## WRITTEN REQUEST
Copy out, word for word, the part of the material that opens with the line containing "1389x868 pixels." and closes with the line containing "Action: 303,12", both of those lines included.

## SUPPLIED DATA
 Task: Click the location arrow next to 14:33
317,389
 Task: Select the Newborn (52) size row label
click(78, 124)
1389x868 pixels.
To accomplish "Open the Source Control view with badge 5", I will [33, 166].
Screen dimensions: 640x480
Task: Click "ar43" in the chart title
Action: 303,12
...
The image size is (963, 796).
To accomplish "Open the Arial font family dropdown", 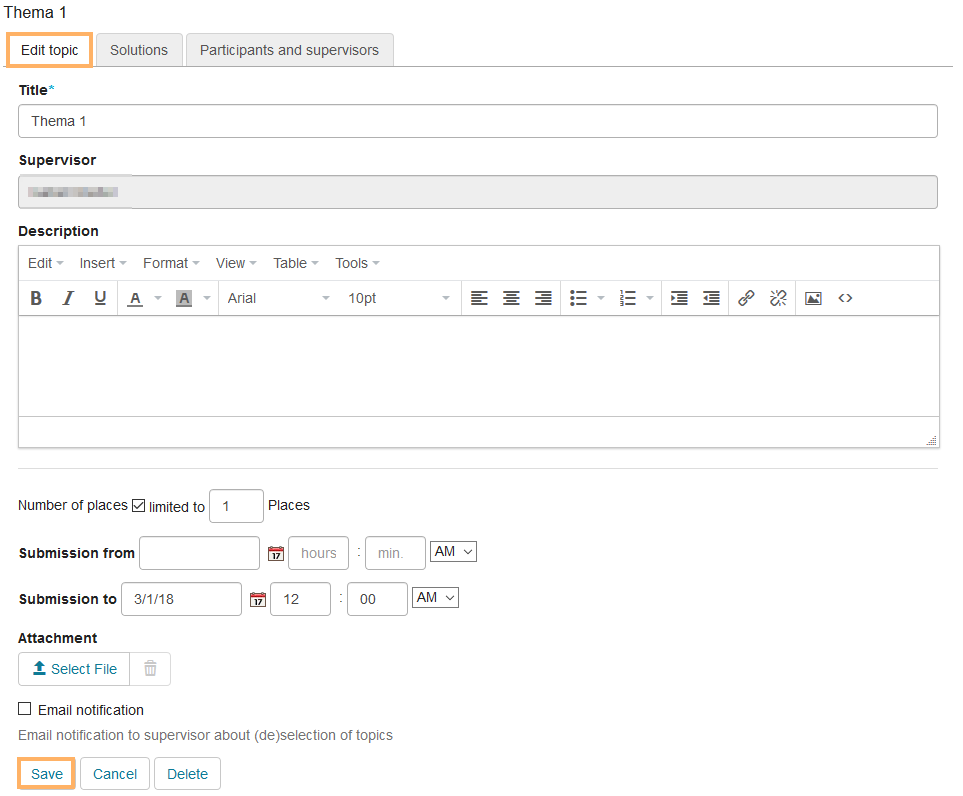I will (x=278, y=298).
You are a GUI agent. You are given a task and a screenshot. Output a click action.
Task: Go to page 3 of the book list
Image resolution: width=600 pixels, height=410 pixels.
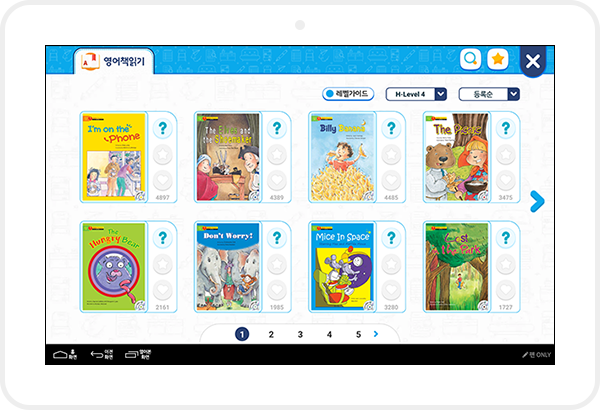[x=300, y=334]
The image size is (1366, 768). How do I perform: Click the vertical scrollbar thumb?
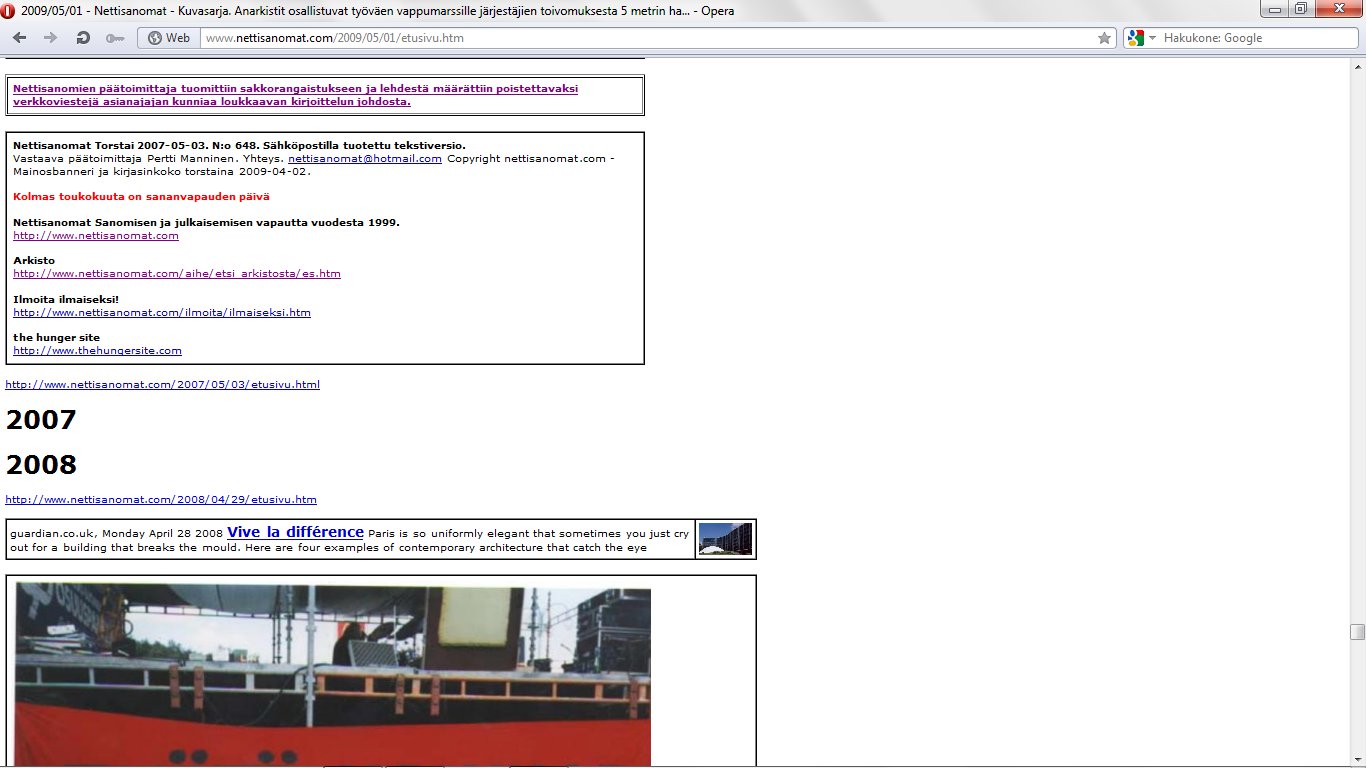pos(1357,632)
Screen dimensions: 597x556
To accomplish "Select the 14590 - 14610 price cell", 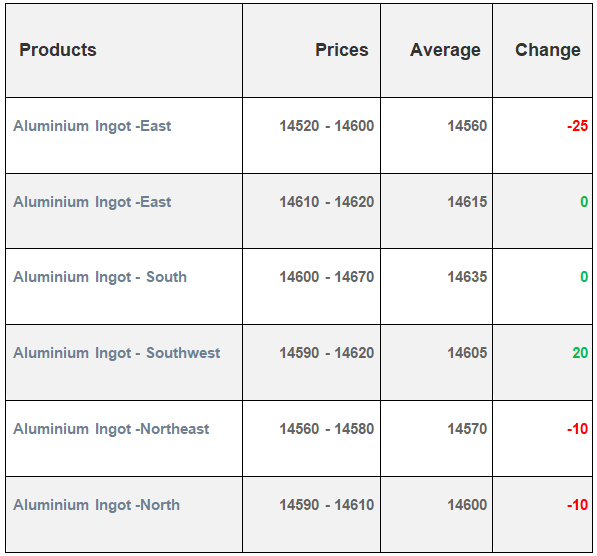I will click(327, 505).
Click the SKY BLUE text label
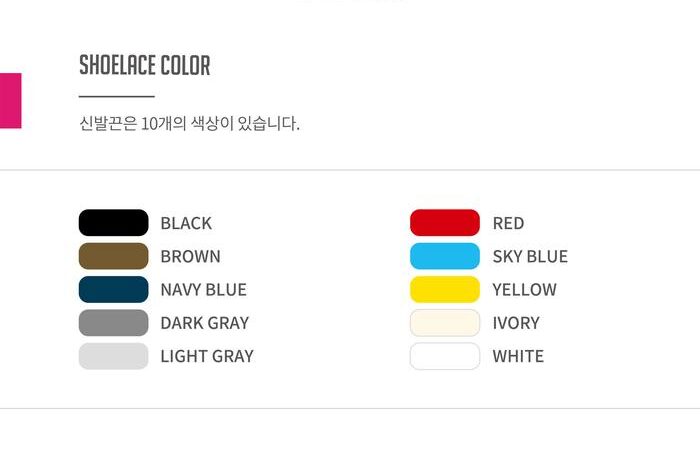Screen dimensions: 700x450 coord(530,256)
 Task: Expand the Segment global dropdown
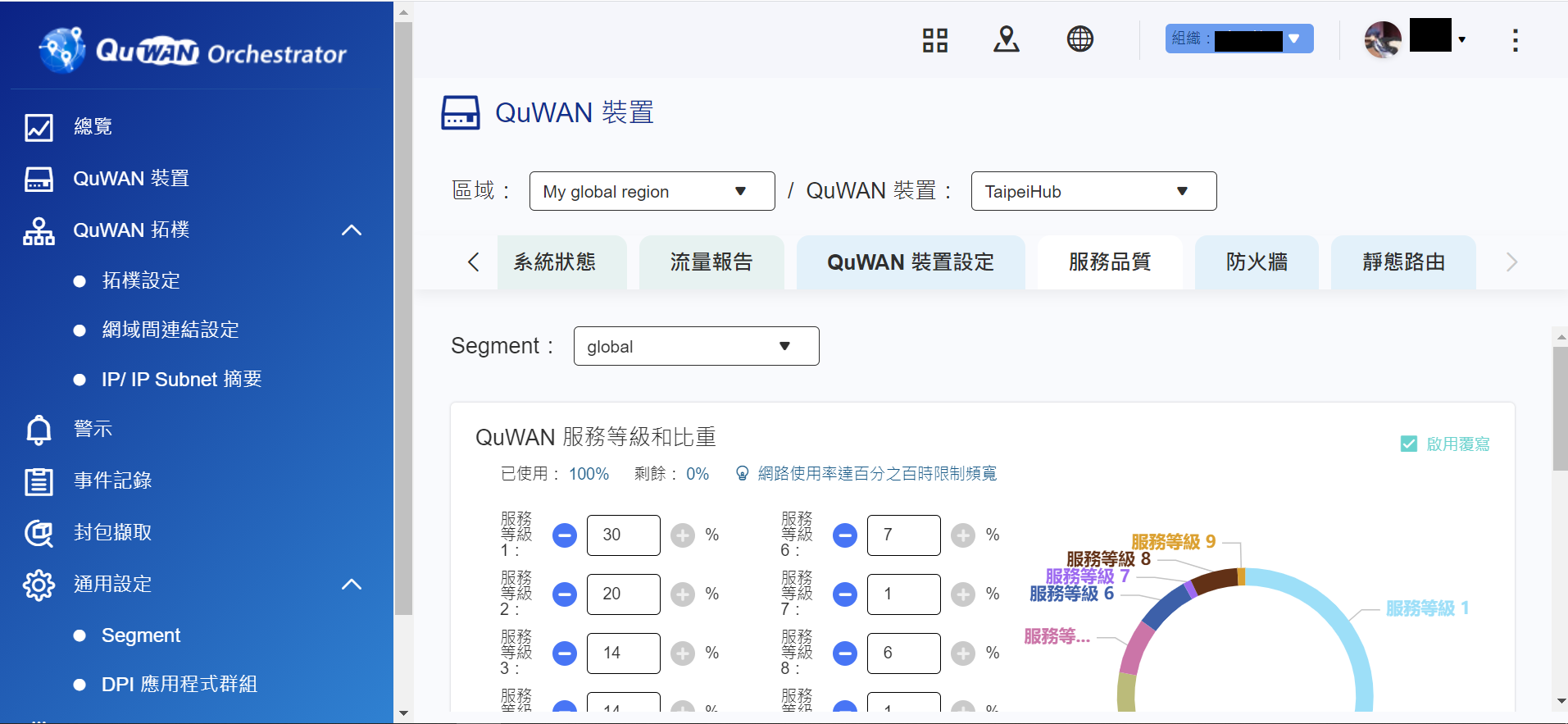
--
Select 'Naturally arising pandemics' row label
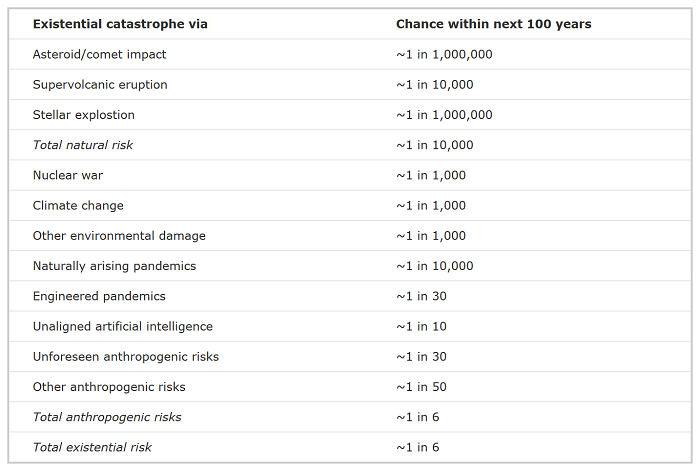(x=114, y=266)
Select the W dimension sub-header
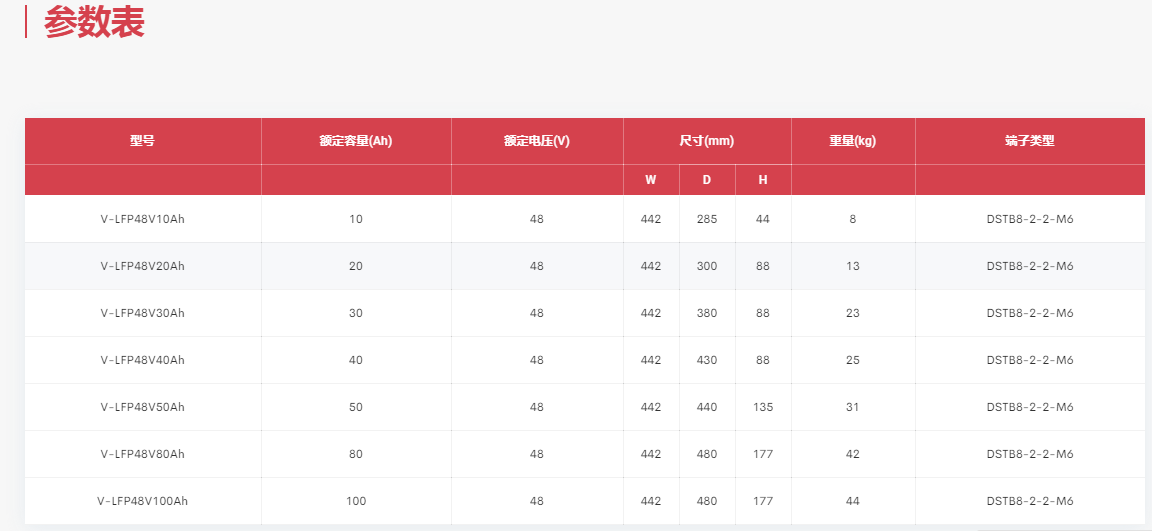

## RESULT OF THE TASK
1389x868 pixels.
To accomplish "Open the Source Control view with badge 5", I will [33, 166].
Screen dimensions: 640x480
Task: Click "ar43" in the chart title
Action: 303,12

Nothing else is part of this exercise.